• Task description: Somewhere below is a line with "This screenshot has height=437, width=640." and, later, a line with "Where should I"; repeat those two lines and all the lines between them, exactly as they are.

Segment Start: Given data

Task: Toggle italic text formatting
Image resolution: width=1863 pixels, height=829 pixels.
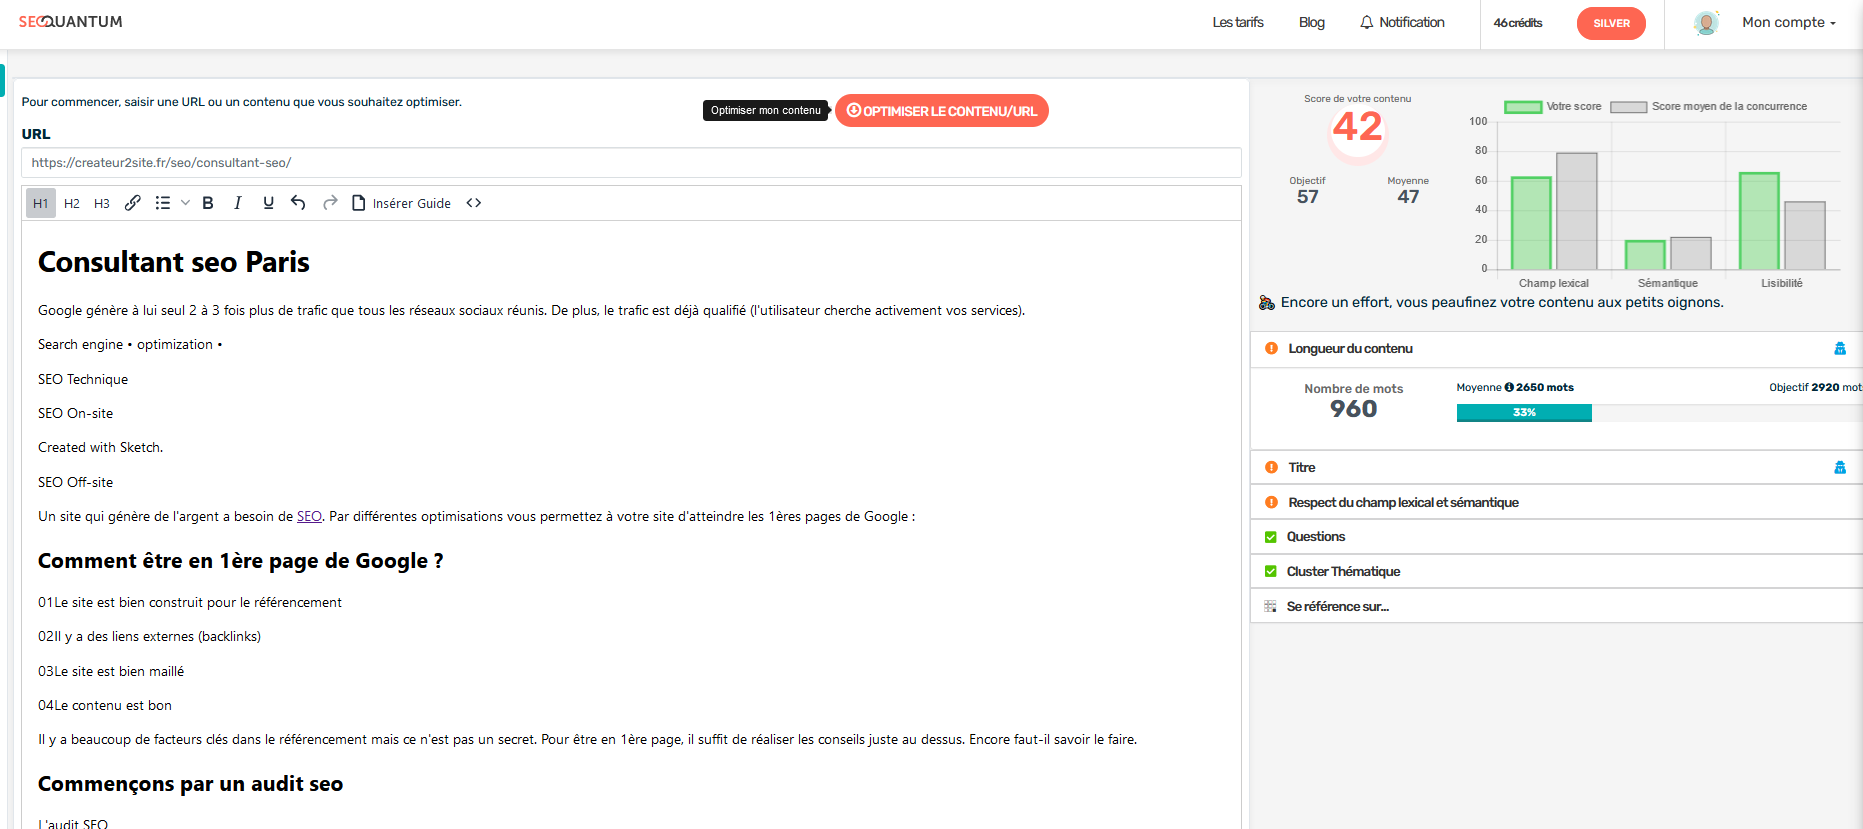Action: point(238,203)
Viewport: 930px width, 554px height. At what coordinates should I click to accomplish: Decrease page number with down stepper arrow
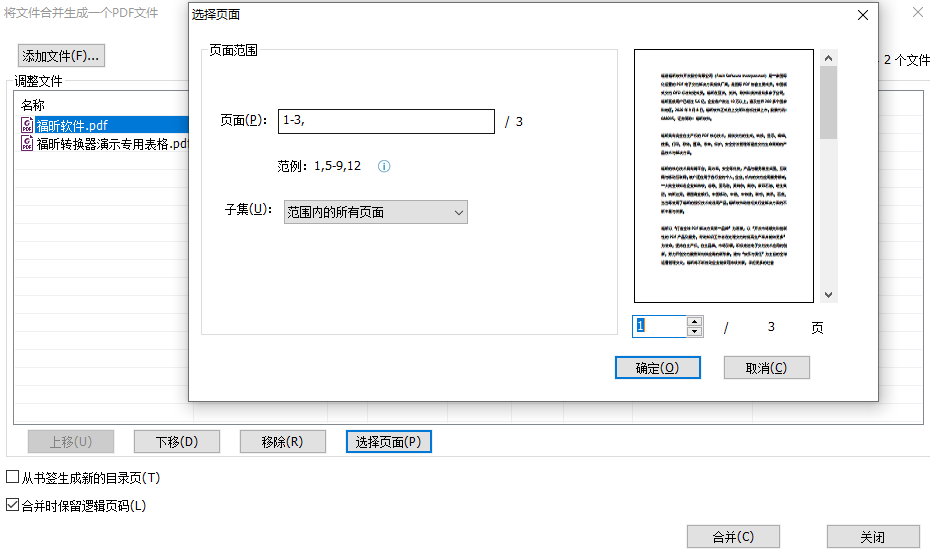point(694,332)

Segment End: Given data
Segment Start: Given data

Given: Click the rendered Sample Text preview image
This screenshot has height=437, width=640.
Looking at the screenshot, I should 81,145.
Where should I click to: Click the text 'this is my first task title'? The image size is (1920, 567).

Segment End: Given data

• Response to this exercise:
This screenshot has height=437, width=640.
Looking at the screenshot, I should 81,145.
Where should I click to: Click the text 'this is my first task title'? The image size is (1920, 567).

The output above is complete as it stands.